More Python Goodness (2)¶

Table of contents¶

Working with scripts
The standard library
String methods
Comments and docstrings
Detour: PEP8 and other PEPs
Errors and exceptions
Working with modules
Examples from the standard library
Reading and writing files
Assignment: Finding the most common 7-mer in a FASTA file
Further reading

Working with modules¶

Sometimes it is useful to group functions and other objects in different files. Sometimes you need to use that fancy function you've written 2 years ago. This is where modules in Python come in handy.

More officially, a module allows you to share code in the form of libraries. You've seen one example: the sys module in the standard library. There are many other modules in the standard library, as we'll see soon.

What modules look like¶

Any Python script can in principle be imported as a module. We can import whenever we can write a valid Python statement, in a script or in an interpreter session.

If a script is called script.py, then we use import script. This gives us access to the objects defined in script.py by prefixing them with script and a dot.

Keep in mind that this is not the only way to import Python modules. Refer to the Python documentation to find out more ways to do imports.

Using `seq_toolbox.py` as a module¶

Open an interpreter and try importing your module:

import seq_toolbox

Does this work? Why?

Improving our script for importing¶

During a module import, Python executes all the statements inside the module.

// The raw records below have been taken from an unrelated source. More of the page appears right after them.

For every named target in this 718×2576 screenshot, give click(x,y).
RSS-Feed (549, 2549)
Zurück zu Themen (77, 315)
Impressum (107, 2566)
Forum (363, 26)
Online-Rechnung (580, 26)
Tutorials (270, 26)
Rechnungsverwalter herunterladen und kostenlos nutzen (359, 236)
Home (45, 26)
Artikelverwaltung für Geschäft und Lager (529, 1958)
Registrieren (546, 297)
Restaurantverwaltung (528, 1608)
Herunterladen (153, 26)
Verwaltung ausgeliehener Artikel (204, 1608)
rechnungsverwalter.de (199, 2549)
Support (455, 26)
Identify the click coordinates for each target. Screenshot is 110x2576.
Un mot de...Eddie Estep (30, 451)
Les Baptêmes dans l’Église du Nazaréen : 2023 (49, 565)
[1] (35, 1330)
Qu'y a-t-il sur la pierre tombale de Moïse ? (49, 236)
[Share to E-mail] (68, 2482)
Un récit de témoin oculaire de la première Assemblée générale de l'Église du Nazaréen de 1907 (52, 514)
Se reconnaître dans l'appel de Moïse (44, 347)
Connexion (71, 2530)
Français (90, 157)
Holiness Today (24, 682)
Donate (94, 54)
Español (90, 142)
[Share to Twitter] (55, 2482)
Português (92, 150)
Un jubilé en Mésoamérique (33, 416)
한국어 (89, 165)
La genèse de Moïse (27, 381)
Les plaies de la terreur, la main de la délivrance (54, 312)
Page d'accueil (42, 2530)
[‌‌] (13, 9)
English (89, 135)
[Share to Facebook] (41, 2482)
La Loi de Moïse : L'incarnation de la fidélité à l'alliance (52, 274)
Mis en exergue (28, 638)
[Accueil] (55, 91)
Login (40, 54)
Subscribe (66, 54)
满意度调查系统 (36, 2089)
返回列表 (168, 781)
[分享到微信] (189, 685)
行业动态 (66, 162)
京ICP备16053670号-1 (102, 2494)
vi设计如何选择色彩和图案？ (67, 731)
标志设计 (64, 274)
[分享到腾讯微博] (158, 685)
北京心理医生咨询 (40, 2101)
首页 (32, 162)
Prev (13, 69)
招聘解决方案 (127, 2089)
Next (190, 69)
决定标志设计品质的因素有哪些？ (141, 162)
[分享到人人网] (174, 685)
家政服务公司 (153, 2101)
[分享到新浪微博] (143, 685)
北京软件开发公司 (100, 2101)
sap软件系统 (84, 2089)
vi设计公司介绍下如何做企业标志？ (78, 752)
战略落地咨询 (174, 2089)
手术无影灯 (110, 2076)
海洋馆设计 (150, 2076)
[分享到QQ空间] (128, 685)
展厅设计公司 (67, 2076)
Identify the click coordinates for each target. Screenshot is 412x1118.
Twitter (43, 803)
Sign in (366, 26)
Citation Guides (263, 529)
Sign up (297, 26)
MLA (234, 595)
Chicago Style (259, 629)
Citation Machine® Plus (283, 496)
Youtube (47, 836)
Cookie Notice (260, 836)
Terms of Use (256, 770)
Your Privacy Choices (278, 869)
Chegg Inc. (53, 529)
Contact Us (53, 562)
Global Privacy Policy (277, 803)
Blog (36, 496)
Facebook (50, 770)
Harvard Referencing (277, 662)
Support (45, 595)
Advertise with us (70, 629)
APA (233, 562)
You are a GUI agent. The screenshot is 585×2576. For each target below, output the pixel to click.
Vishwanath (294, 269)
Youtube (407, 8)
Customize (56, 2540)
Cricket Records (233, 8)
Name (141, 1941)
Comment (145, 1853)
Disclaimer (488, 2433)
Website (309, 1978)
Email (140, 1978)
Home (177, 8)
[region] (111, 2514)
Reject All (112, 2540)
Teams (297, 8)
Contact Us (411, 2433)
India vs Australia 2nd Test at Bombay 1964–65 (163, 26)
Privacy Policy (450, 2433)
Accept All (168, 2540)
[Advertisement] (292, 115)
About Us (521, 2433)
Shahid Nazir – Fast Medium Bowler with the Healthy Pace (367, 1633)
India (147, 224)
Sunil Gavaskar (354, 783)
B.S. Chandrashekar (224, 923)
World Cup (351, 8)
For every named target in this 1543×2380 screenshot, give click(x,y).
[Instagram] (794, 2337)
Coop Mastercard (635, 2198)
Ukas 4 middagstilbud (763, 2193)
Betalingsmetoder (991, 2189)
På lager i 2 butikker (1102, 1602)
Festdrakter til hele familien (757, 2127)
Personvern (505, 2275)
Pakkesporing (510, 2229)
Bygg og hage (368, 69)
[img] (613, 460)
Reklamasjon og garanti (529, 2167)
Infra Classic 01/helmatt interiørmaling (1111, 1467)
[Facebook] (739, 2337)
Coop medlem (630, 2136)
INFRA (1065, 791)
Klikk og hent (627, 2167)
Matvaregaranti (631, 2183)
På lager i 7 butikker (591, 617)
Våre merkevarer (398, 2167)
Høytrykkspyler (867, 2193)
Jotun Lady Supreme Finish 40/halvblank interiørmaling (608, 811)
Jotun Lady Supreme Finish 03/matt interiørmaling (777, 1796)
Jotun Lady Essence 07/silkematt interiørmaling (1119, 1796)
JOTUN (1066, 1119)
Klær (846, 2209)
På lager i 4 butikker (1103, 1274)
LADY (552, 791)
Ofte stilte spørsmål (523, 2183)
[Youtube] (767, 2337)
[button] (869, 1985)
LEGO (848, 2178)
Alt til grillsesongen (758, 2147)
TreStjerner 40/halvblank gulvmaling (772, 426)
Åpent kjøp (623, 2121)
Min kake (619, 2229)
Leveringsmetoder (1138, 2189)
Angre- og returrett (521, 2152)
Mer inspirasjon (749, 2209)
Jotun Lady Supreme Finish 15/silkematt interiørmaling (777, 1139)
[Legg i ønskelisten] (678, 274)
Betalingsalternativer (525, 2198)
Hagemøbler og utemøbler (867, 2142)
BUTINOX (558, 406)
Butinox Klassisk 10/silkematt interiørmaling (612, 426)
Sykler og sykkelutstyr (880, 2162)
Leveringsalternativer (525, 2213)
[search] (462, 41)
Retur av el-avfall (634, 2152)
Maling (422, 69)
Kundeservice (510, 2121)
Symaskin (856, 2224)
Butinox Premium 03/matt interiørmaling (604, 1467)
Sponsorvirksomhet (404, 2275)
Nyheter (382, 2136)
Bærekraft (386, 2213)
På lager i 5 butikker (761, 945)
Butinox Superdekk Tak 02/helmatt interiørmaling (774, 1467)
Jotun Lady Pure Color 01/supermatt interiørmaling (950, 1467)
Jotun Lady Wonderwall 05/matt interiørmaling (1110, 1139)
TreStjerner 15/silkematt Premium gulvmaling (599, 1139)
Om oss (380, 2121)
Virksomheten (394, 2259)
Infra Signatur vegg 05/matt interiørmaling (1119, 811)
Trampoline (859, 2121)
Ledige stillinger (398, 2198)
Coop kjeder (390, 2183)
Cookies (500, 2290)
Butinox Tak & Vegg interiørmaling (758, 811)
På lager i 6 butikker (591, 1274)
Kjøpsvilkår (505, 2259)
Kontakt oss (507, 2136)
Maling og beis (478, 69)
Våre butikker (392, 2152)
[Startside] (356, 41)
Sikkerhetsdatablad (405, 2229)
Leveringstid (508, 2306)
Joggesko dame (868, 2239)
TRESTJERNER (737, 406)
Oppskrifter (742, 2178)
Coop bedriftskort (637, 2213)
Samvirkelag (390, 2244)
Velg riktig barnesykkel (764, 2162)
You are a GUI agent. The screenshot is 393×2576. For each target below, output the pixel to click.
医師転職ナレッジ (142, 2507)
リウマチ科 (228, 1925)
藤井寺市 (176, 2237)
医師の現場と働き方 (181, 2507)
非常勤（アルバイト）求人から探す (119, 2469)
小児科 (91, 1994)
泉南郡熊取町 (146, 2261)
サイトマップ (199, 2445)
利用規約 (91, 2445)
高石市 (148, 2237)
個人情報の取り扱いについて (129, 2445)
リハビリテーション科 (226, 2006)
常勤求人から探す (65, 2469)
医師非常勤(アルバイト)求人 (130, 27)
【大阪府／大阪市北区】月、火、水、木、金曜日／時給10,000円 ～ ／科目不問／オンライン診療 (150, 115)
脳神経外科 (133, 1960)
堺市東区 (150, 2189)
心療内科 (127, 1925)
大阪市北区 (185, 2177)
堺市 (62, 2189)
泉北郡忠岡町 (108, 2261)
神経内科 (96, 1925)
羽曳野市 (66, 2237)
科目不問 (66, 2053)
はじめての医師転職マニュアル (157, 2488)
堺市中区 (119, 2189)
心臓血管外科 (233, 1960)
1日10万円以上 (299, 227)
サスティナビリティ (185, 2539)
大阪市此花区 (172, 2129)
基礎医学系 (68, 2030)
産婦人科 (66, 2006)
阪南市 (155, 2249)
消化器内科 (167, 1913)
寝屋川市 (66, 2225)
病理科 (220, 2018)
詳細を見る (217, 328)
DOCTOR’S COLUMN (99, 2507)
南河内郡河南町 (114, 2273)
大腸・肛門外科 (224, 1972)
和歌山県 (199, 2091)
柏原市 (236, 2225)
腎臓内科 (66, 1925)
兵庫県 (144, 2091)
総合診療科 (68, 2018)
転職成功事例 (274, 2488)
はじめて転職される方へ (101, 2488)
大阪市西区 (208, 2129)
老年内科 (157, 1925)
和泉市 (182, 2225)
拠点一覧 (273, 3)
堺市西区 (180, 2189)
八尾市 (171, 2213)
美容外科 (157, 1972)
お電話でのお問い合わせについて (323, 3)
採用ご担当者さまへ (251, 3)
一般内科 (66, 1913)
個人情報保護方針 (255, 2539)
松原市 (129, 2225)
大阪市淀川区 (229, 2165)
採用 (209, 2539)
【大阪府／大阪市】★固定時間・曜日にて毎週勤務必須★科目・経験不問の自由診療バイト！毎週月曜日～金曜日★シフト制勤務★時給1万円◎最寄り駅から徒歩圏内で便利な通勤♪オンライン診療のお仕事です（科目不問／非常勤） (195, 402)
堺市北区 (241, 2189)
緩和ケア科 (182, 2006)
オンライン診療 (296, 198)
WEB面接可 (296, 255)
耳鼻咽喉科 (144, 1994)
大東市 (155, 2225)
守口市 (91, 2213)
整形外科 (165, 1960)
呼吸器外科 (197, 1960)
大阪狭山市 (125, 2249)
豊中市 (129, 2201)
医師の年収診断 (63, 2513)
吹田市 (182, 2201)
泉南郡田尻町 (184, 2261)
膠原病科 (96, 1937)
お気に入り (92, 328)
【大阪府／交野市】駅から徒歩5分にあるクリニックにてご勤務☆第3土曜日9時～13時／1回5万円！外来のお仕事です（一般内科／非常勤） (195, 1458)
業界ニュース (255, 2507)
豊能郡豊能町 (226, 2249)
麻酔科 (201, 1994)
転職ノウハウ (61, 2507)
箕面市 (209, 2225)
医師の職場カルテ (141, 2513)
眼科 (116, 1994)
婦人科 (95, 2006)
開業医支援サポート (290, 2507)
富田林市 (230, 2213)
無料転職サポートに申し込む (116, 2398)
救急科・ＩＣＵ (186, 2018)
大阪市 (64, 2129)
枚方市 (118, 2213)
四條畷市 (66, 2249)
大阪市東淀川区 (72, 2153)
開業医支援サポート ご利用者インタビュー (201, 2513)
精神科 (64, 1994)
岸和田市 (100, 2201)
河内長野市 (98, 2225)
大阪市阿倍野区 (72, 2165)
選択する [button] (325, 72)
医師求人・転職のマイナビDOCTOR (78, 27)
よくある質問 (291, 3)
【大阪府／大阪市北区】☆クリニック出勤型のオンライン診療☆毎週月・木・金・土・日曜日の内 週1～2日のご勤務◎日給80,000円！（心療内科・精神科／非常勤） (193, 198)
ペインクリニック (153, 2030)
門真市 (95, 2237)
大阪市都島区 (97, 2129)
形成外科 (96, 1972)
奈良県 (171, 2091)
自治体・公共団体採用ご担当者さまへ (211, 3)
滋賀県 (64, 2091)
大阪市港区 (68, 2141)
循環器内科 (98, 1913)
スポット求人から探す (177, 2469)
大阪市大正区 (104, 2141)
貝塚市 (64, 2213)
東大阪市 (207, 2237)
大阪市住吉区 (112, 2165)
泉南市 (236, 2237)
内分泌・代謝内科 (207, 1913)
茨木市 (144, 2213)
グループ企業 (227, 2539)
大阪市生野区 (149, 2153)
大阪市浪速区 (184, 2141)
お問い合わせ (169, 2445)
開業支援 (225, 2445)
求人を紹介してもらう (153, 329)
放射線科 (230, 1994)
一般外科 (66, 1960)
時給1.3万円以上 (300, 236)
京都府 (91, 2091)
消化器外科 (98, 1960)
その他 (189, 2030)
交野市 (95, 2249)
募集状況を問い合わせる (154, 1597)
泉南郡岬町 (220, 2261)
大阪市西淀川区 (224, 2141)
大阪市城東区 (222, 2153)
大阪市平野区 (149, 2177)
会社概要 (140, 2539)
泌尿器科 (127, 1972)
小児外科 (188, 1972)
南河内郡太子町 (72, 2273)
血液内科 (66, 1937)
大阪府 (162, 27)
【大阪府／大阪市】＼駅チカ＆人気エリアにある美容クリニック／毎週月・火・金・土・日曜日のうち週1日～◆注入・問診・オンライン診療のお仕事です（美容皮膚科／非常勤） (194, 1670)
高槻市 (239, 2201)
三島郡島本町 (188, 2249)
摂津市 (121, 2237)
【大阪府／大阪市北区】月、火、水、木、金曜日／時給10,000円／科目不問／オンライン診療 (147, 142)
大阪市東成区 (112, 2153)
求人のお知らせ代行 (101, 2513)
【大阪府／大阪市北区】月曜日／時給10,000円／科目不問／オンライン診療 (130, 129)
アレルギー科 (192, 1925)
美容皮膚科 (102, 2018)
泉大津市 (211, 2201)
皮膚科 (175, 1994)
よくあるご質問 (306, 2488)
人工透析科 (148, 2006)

To make our script work as a module (in the intended way), we need to add a check whether the module is imported or not:

#!/usr/bin/env python
    import sys

    def calc_gc_percent(seq):
        """
        Calculates the GC percentage of the given sequence.

        Arguments:
            - seq - the input sequence (string).

        Returns:
            - GC percentage (float).

        The returned value is always <= 100.0
        """
        at_count, gc_count = 0, 0
        # Change input to all caps to allow for non-capital
        # input sequence.
        for char in seq.upper():
            if char in ('A', 'T'):
                at_count += 1
            elif char in ('G', 'C'):
                gc_count += 1
            else:
                raise ValueError(
                    "Unexpeced character found: {}. Only "
                    "ACTGs are allowed.".format(char))

        # Corner case handling: empty input sequence.
        try:
            return gc_count * 100.0 / (gc_count + at_count)
        except ZeroDivisionError:
            return 0.0

    if __name__ == '__main__':
        input_seq = sys.argv[1]
        print "The sequence '{}' has %GC of {:.2f}".format(
                  input_seq, calc_gc_percent(input_seq))

Now try importing the module again. What happens? Can you still use the module as a script?

Using modules¶

When a module is imported, we can access the objects defined in it:

In [1]:

import seq_toolbox

In [2]:

seq_toolbox.calc_gc_percent

Out[2]:

<function seq_toolbox.calc_gc_percent>

By the way, remember we added docstring to the calc_gc_percent function? After importing our module, we can read up on how to use the function in its docstring:

In [3]:

seq_toolbox.calc_gc_percent?

In [4]:

seq_toolbox.calc_gc_percent('ACTG')

Out[4]:

50.0

We can also expose an object inside the module directly into our current namespace using the from ... import ... statement:

In [5]:

from seq_toolbox import calc_gc_percent

In [6]:

calc_gc_percent('AAAG')

Out[6]:

25.0

Sometimes, we want to alias the imported object to reduce the chance of it overwriting any already-defined objects with the same name. This is accomplished using the from ... import ... as ... statement:

In [7]:

from seq_toolbox import calc_gc_percent as gc_calc

In [8]:

gc_calc('AAAG')

Out[8]:

25.0

(A simple guide on) How modules are discovered¶

In our case, Python imports by checking whether the module exists in the current directory. This is not the only place Python looks, however.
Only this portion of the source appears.